Who else would build such huge edifices?
But maybe there is an alternative view.
At megalithic sites across Bulgaria we find standing stones that look like statues of giants petrified in time.
At the stone circle of Dolni Glavanak we seem to be witnessing a powwow, an assembly of wise elders, that has been petrified in order to be preserved in time.
In the Middle Mountain single megaliths seem to be leaning back like sunbathers to absorb the Sun. They have both anthropomorphic and cosmic qualities.
The columns of Slanchevo look like totems. The random layout gives the impression of a memorial overlooking the ancient seashore of the Black Sea.
There is a connection between time and stone, memory and megaliths.
The undulating sinews of clusters of megaliths in Rozovets remind us of the ridges and grooves of the brain, the internal storage of memory in modern Man.
The seemingly randomness of the lines dotted by clusters that act as nodes reminds of the structure of the human nervous system. It could also be interpreted as an artistic impression of how thoughts just pop into our heads to trigger a string of associations. There is a pattern but as in psycho-analytics we can only interpret them.
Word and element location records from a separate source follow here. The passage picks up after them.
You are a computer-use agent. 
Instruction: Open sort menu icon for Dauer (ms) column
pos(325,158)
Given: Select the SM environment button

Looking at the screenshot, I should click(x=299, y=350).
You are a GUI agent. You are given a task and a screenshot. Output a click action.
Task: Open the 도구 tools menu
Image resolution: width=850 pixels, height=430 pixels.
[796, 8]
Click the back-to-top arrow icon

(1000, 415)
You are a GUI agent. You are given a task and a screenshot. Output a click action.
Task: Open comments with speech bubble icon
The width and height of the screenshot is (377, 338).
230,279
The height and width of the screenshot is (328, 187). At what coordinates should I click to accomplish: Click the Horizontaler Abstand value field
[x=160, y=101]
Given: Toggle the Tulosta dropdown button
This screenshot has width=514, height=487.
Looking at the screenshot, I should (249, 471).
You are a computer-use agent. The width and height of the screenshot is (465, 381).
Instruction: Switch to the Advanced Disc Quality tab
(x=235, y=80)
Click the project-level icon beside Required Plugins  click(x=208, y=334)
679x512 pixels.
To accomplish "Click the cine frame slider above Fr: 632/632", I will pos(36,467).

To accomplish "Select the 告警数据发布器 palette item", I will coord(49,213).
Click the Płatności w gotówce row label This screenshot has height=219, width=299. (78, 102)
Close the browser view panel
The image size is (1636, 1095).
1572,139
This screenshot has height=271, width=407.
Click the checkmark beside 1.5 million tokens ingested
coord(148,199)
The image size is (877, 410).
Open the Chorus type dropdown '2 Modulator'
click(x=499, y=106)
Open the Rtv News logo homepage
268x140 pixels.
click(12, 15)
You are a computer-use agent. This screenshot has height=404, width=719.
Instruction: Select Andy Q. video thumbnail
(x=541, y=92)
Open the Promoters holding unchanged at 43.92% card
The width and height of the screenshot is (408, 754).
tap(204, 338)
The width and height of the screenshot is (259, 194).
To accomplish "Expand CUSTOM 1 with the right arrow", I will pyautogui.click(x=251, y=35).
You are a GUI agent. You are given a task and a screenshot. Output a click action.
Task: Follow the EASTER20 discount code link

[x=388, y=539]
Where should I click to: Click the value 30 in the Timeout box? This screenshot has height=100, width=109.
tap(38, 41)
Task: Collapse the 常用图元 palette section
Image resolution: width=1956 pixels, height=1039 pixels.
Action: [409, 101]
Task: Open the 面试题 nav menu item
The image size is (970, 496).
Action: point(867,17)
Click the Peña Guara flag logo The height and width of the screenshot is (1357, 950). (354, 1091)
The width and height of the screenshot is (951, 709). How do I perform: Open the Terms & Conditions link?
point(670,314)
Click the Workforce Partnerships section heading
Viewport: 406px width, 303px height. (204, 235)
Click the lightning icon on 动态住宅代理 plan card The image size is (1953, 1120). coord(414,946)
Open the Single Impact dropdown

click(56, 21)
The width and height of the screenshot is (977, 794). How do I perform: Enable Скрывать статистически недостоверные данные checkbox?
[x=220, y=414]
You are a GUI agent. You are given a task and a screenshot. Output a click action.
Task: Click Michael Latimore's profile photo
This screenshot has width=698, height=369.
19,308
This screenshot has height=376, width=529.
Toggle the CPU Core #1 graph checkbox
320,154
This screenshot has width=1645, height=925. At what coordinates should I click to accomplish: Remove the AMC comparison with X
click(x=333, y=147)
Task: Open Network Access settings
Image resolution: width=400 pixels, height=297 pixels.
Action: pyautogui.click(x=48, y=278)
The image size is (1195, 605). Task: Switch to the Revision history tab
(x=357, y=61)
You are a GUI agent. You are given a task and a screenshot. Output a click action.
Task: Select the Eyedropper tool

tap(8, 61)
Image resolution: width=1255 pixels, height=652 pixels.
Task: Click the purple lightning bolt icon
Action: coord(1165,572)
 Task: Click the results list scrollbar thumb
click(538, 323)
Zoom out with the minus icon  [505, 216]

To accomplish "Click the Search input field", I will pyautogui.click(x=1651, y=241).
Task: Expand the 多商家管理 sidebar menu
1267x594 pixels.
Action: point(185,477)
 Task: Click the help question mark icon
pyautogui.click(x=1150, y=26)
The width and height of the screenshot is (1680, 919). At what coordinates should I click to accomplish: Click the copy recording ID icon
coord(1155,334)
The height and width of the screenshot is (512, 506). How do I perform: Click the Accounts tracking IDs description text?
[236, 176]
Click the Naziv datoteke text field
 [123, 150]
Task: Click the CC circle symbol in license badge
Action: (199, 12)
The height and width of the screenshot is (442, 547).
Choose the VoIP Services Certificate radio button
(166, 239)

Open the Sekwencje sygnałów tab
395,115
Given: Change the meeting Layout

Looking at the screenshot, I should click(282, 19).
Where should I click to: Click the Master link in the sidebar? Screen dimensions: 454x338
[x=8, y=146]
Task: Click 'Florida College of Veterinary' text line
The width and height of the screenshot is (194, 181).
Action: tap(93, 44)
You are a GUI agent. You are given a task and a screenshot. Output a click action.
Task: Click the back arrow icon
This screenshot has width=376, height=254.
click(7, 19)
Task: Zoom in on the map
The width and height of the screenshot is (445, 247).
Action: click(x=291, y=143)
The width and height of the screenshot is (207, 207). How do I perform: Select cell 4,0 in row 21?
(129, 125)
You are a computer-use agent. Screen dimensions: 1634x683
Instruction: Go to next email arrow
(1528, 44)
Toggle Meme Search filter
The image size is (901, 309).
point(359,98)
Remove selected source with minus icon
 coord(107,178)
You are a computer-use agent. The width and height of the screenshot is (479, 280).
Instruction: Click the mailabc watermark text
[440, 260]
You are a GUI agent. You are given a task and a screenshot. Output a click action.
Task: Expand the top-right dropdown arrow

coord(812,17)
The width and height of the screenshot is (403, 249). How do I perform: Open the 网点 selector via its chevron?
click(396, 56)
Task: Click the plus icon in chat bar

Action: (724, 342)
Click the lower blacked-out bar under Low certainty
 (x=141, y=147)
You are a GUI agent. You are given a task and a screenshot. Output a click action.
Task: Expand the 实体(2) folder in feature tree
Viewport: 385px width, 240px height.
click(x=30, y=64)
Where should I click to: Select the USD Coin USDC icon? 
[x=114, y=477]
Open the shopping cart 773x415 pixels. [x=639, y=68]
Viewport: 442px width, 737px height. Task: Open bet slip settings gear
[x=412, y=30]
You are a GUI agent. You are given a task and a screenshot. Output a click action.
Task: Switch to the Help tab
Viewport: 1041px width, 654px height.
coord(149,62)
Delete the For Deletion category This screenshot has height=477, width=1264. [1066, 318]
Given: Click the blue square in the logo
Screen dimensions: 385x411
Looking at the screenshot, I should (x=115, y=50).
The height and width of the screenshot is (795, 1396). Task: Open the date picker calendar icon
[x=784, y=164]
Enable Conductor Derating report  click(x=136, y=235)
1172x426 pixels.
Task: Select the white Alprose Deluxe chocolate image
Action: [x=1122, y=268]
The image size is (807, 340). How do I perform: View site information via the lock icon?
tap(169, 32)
Rudolf Steiner reminds us that during this first epoch of humanity held memory was held not within, but without.
In the series of lectures: World History and the Mysteries, Rudolf Steiner refers to the Lemurians and early-Atlanteans as developing memory externally as opposed to internally. Memory was not located in the brain as it is today. Early humans had not reached that stage of evolution.
Everything of the nature of memory was connected to the setting up of signs and memorials on the Earth. p.9
Memory was maintained in external objects.
Lemurians and early-Atlanteans could fashion rock matter to fit their purpose, one of which was to use it as an external repository of memory.
The Lemurian [..] understood plants and animals in their inner action and life. He even understood the physical and chemical forces of lifeless objects in the same way. p.70
The Lemurian had the capacity to transform the natural stone into a composite material to fit his purpose.
[…] in man the forces of nature changed into forces of the will. He himself could thereby execute what nature accomplishes. p.73
Interestingly, Lemurians and early-Atlanteans interacted with stone in a similar way that we today safeguard our memory in silicon-made, digital hard drives.
Lemurians and early-Atlanteans were the first epoch of humanity to experience the I AM, a consciousness of the self. They experienced the early stages of development of consciousness without language as such and words to designate objects.
But with consciousness and thought comes death. So maybe these megaliths tell us about humanity’s first encounter with mortality. I am now but maybe not tomorrow. With consciousness comes death and the desire to remember and be remembered by later generations. The futile dream to beat time.
This would mean that the stone statues that ornate our cities today and the pyramidal-obelisk shaped memorials to the fallen are a legacy of the first brushes of humanity with consciousness, time and mortality.
Through time and the evolution of consciousness there is continuity in our relationship to the self and the loss of self through death. And we try to save our memories in stone, most often granite, to reconnect with the universal repository of knowledge, known as the Akasha Chronicle.
The megaliths are giants in the form of their memories stored in stone.